__The records__.
--- START ---

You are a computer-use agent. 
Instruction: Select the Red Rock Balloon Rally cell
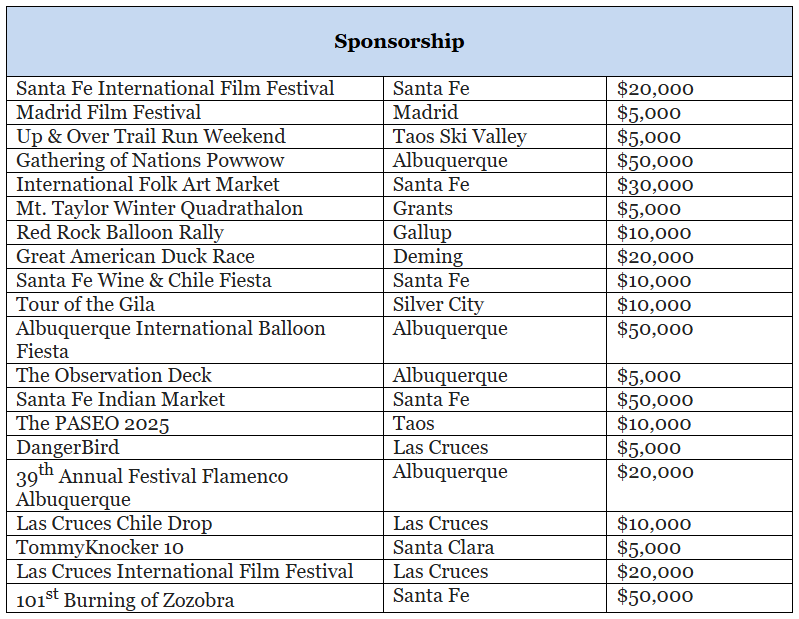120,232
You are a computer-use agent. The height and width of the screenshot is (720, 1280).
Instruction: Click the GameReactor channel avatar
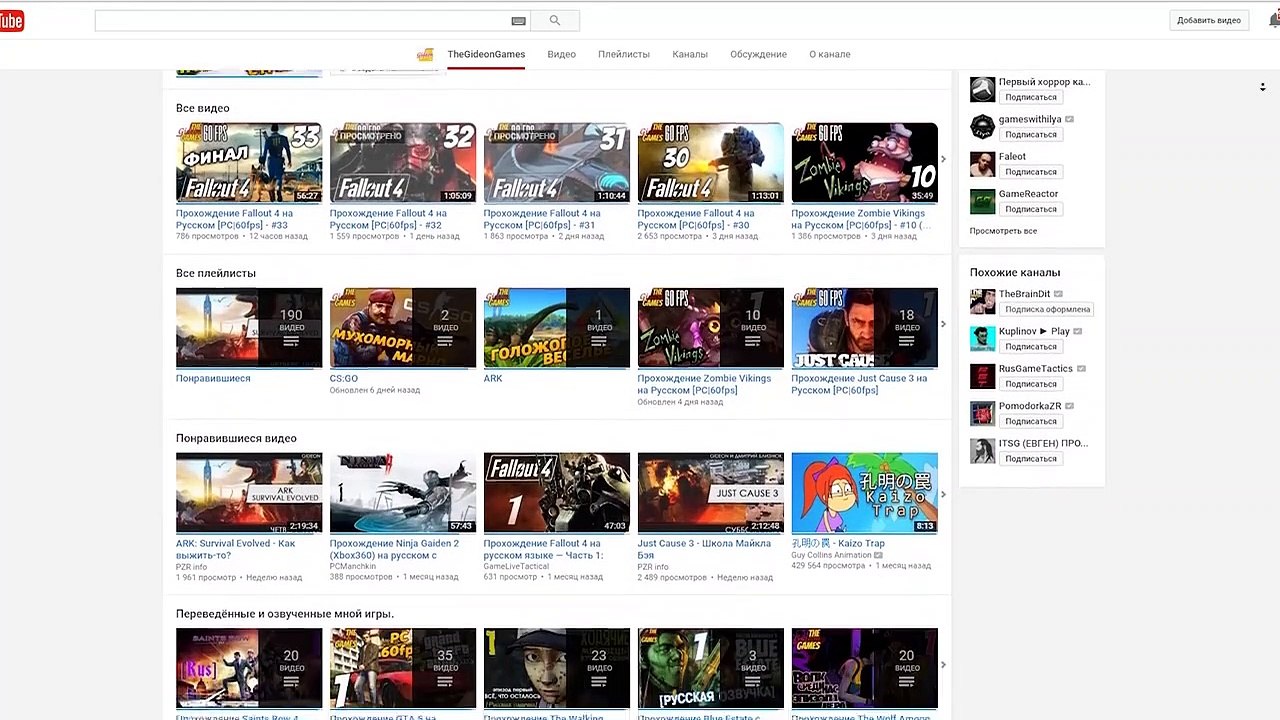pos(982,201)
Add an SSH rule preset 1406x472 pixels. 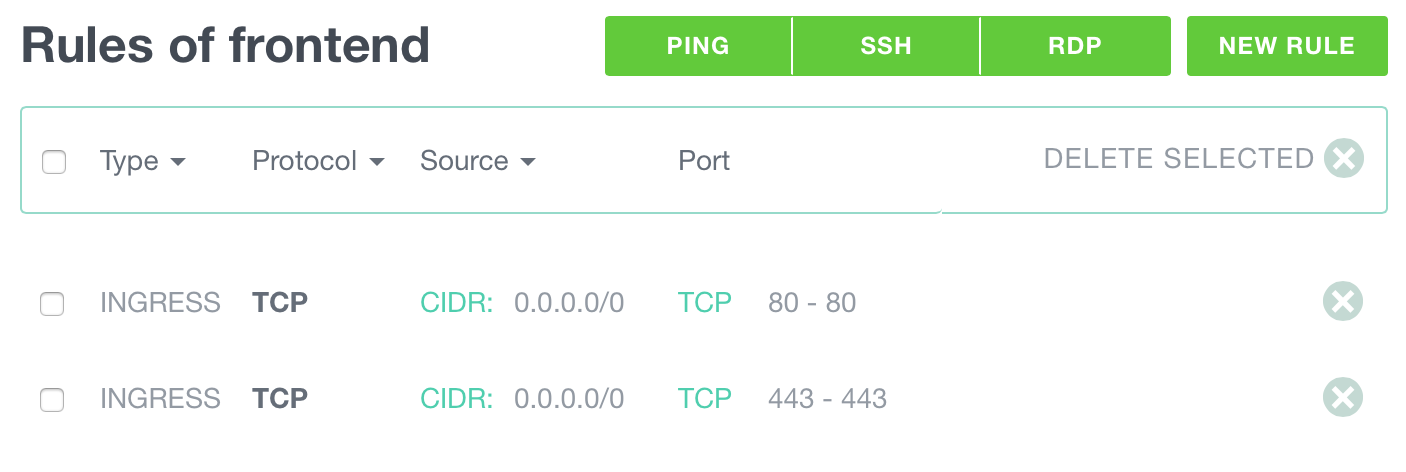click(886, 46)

--- END ---
--- START ---

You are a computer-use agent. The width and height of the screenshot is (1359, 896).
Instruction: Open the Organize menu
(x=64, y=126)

--- END ---

__Problem requirements__. Go through the entries above and copy every line containing "agent".

__Written reply__.
You are a computer-use agent. 
You are a computer-use agent. The height and width of the screenshot is (720, 1280).
You are a computer-use agent. The width and height of the screenshot is (1359, 896).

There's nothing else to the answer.